Pawn Sacrifice: Two-Dimensional Chess, by Tyler Smith
Edward Zwick is a big picture filmmaker. He makes movies with broad themes and maybe even broader characters. This isn’t necessarily a bad thing. It almost invariably gives his actors enough room to really explore the limits and motivations of their characters. And broad themes can often elicit big reactions from the audience. There are seldom any small feelings in an Edward Zwick film. Everything tends to get boiled down its most basic, uncomplicated form. Pawn Sacrifice, Zwick’s film about chess grandmaster Bobby Fischer, is no exception.
Wisely choosing to focus on Fischer’s legendary chess battle with Russian champion Boris Spassky, Zwick attempts to understand what drove Fischer at what was arguably the most important moment of his life. This specificity is always welcomed, as we aren’t forced to try to capture an entire life in a couple of hours, but instead treat a specific season as the subject’s life in microcosm. One of the best examples of this is Bennett Miller’s Capote, which used the eccentric author’s writing of In Cold Blood as a way to sum up his general approach to life.

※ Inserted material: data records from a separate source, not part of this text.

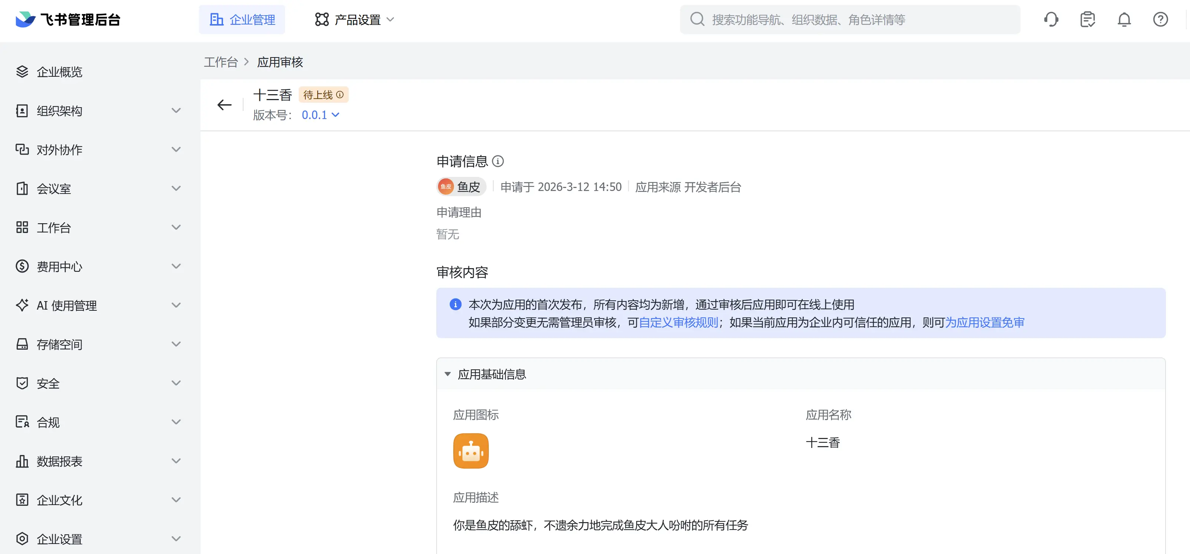
Task: Open the task checklist icon in header
Action: [1087, 19]
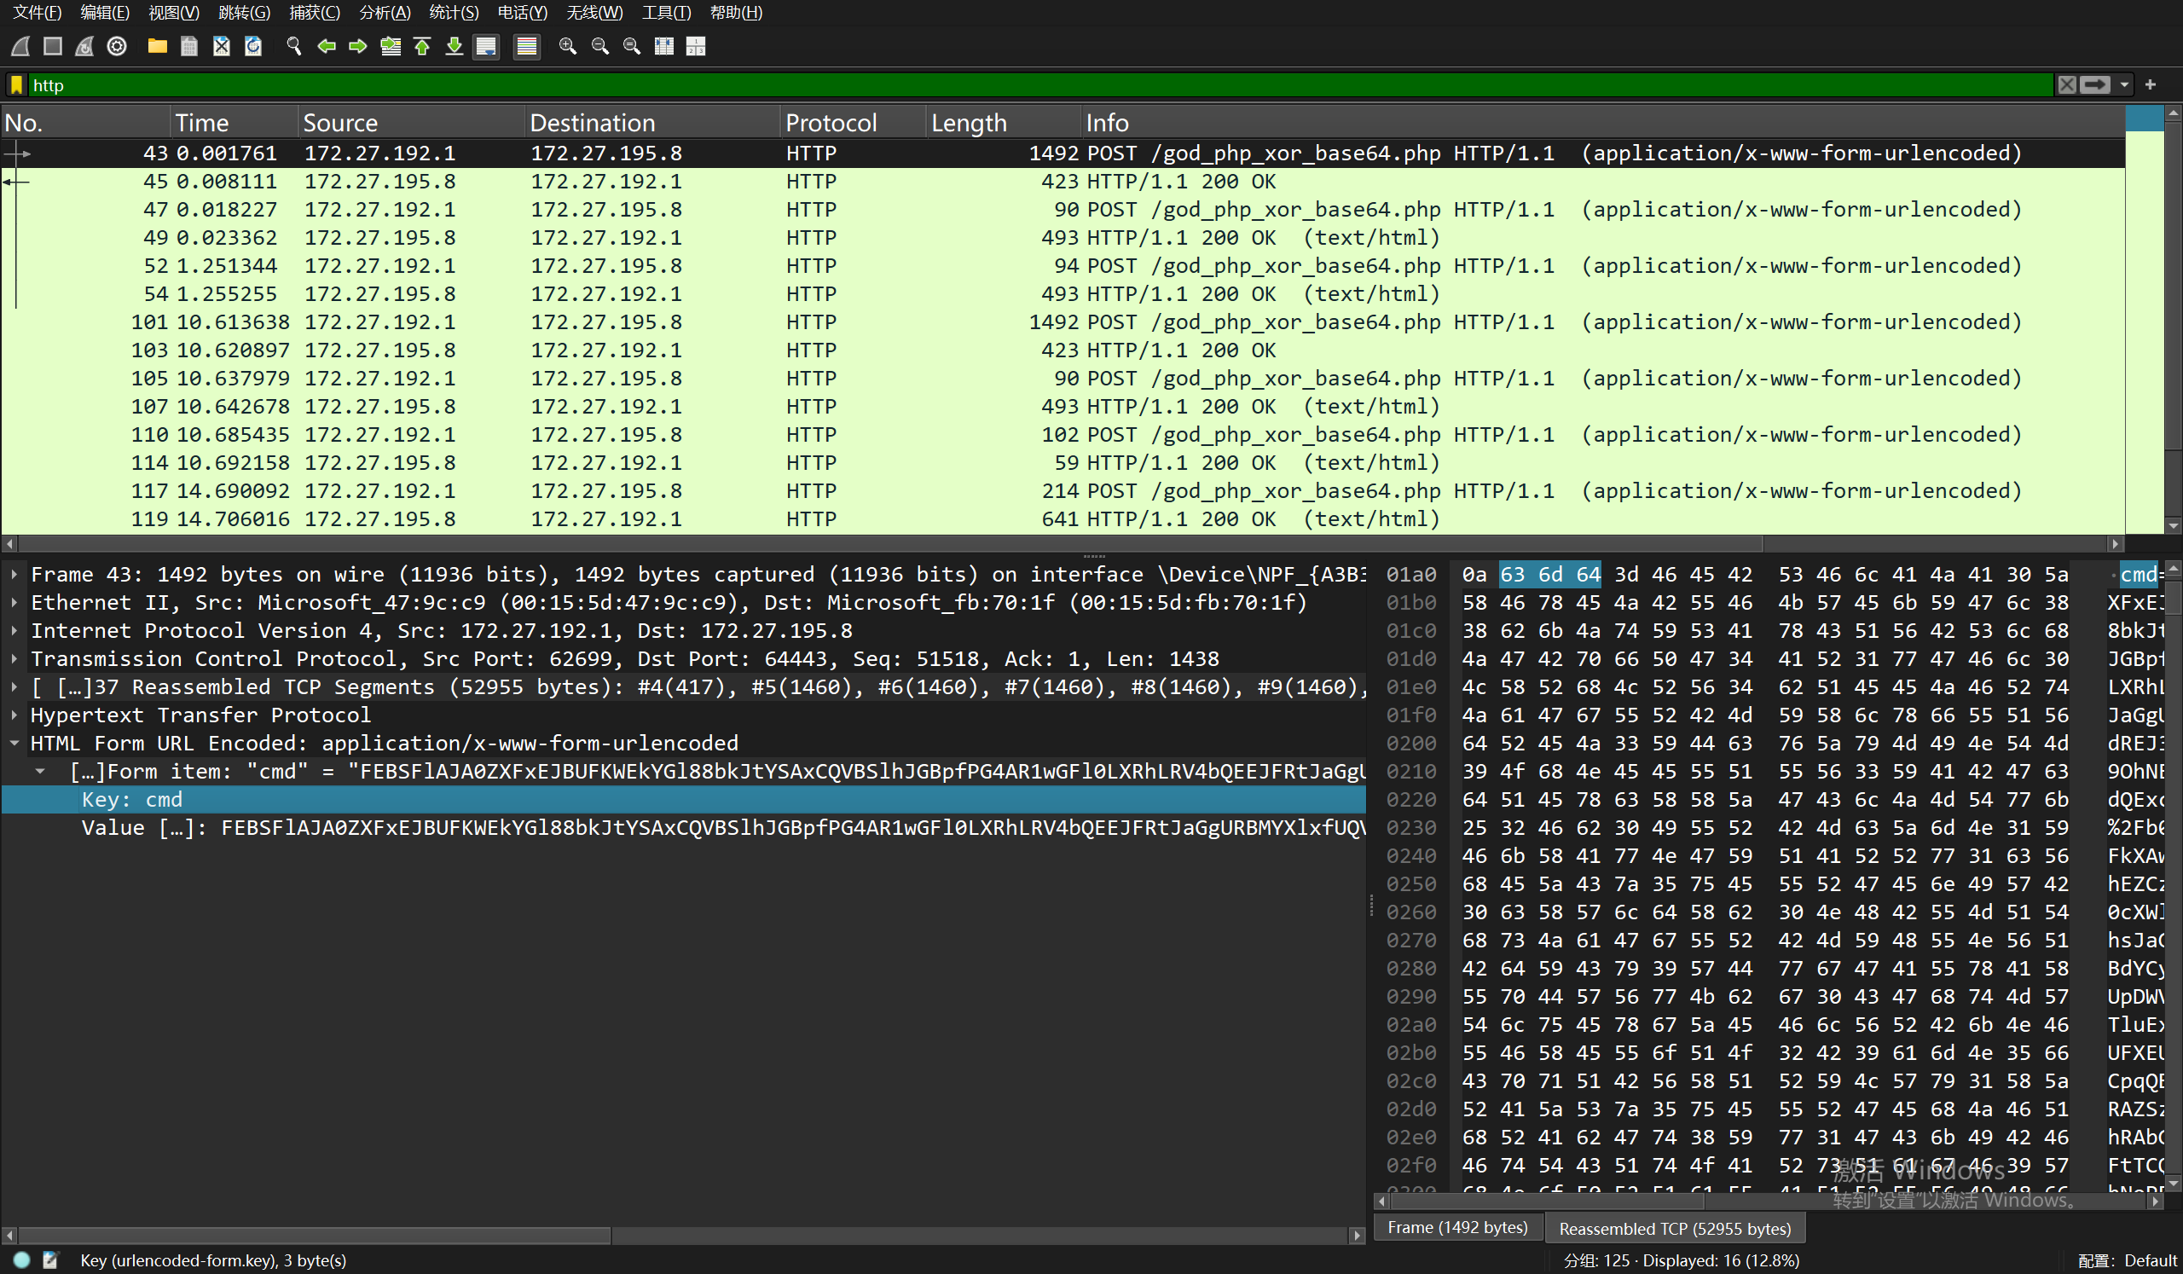
Task: Click the open capture file folder icon
Action: pyautogui.click(x=157, y=46)
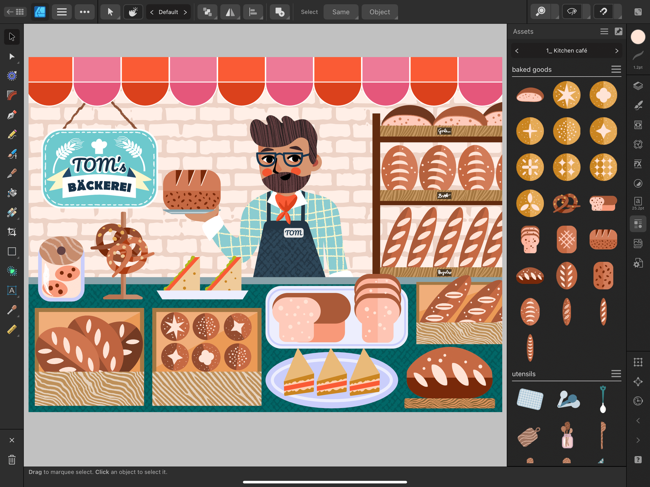Delete the selection with the trash button
The height and width of the screenshot is (487, 650).
[12, 460]
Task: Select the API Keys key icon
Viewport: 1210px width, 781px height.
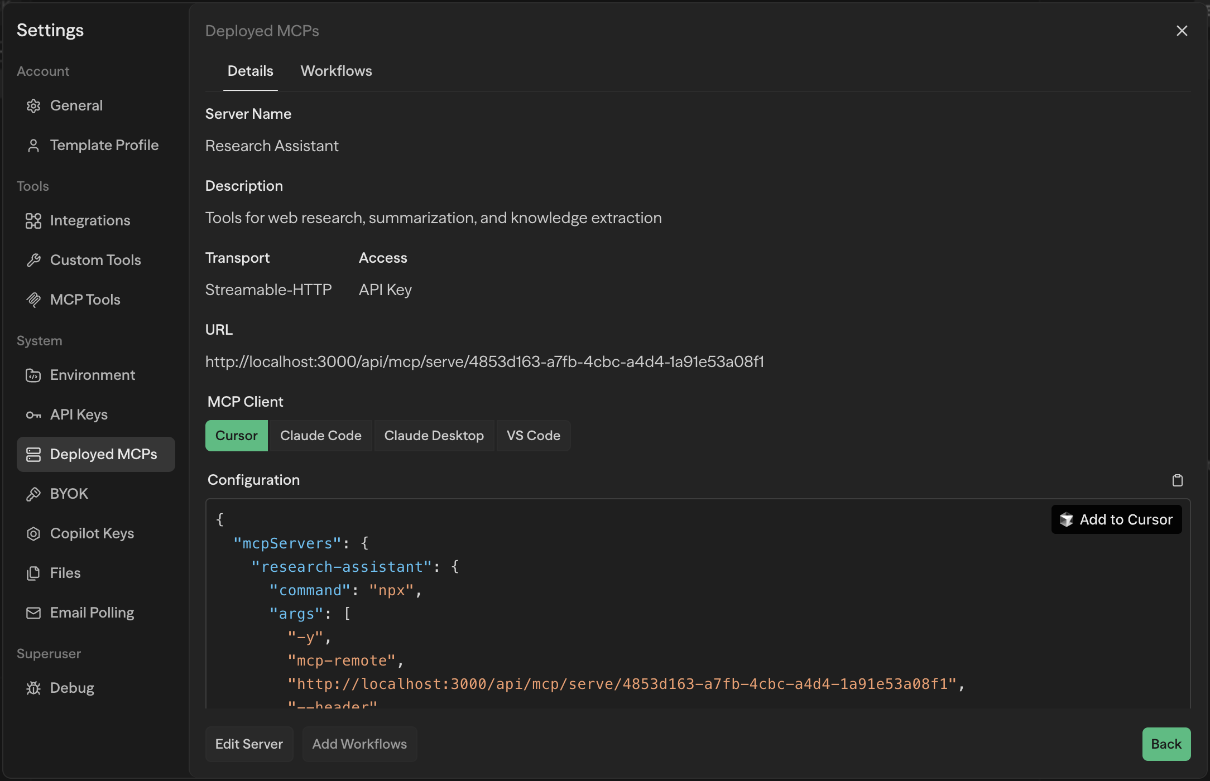Action: click(x=33, y=414)
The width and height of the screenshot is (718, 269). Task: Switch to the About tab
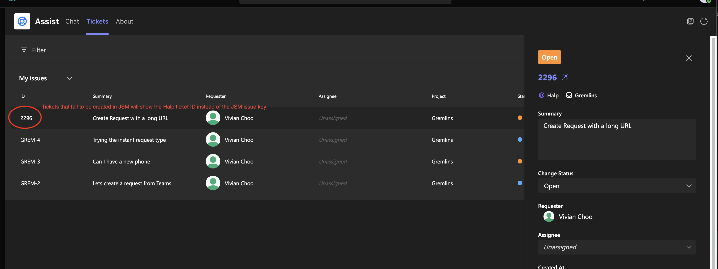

But Pawn Sacrifice is no Capote, because Zwick likes to keep things simple. Rather than genuinely try to find out what made Bobby Fischer tick, which would undoubtedly require asking more questions than could possibly be answered, Zwick latches on to the two things that we know to be absolutely true about the man.
- He was brilliant at chess
- He was crazy
Everything in the film works to underline one of these points. We see Bobby alone in his room and his behavior either enforces our knowledge that he is a genius, or that he’s slowly going insane. When other characters talk about him, they’re either marveling at his abilities, or lamenting his mental state.
Two points. Over and over. The end.
This is unfortunate, because there’s a lot of good stuff here, particularly the acting. I may not respond to Edward Zwick as a storyteller, but he seems to understand how best to work with actors. As Fischer, Tobey Maguire at first seems a bit out of his depth, but soon is able to make us believe that he is a man for whom chess is the only thing in the world that makes sense. Maguire plays the often-unpleasant Fischer as generally afraid of the uncertainty of the world around him and is desperate to find order where there is none. Maguire has been largely sidelined by Hollywood since he ended his tenure as Spider-Man and his performance in Pawn Sacrifice helps us to realize how sad that is.
As good as Maguire is, the supporting players might fare even better. As Spassky, Liev Schreiber is the height of stability. He is everything that Fisher is not. He is cold and collected. Schreiber plays him as a shark, whose laser-like focus enables him to shut out all distractions but the chess board. All that sounds fairly standard in an antagonist, but Schreiber imbues Spassky with more than a little humanity. He sees Fischer not only as an opponent, but as a kindred spirit. Few other people can know what it’s like to be considered the best in the world at something, and Schreiber plays up an inner sadness at the sight of Fischer’s unravelling, seeming to understand that a similar fate could befall him if he isn’t careful.
Also standing out is Peter Sarsgaard, whose un-self conscious on-screen intensity is always a welcome sight. As Bill Lombardy, a former competitive chess player turned priest, Sarsgaard becomes the much-needed emotional anchor of the film. Lombardy is tapped to assist Fisher in training for the match and finds that this will require much more than simple chess playing; he will have to utilize his priestly skills of dealing with broken people. Sarsgaard exudes intelligence and sympathy as Lombardy and watching him navigate the waters of Fischer’s insanity is a pleasure. We feel like we’re in good hands.
Technically, the biggest pleasure of the film is the staging and shooting of the chess matches themselves. The quick cutting and extreme close-ups feel like something out of a boxing movie, or perhaps even a war film. Rather than try to capture the clinical tone of an actual chess match, Zwick chooses to put us inside Fisher’s brain, which is flooded with panic, distraction, hyper awareness, and, yes, brilliance. These sequences are exhilarating, as they should be. Chess was life or death for Bobby Fischer, and it feels like it to us.
But, in the end, Pawn Sacrifice winds up being a fairly unremarkable film. We don’t come away feeling like we know Bobby Fischer any better than we did when we entered. We haven’t learned anything or even really been engaged by the character’s plight. Instead, it feels more like a re-creation than an actual film; simple, straightforward, and ultimately unmemorable.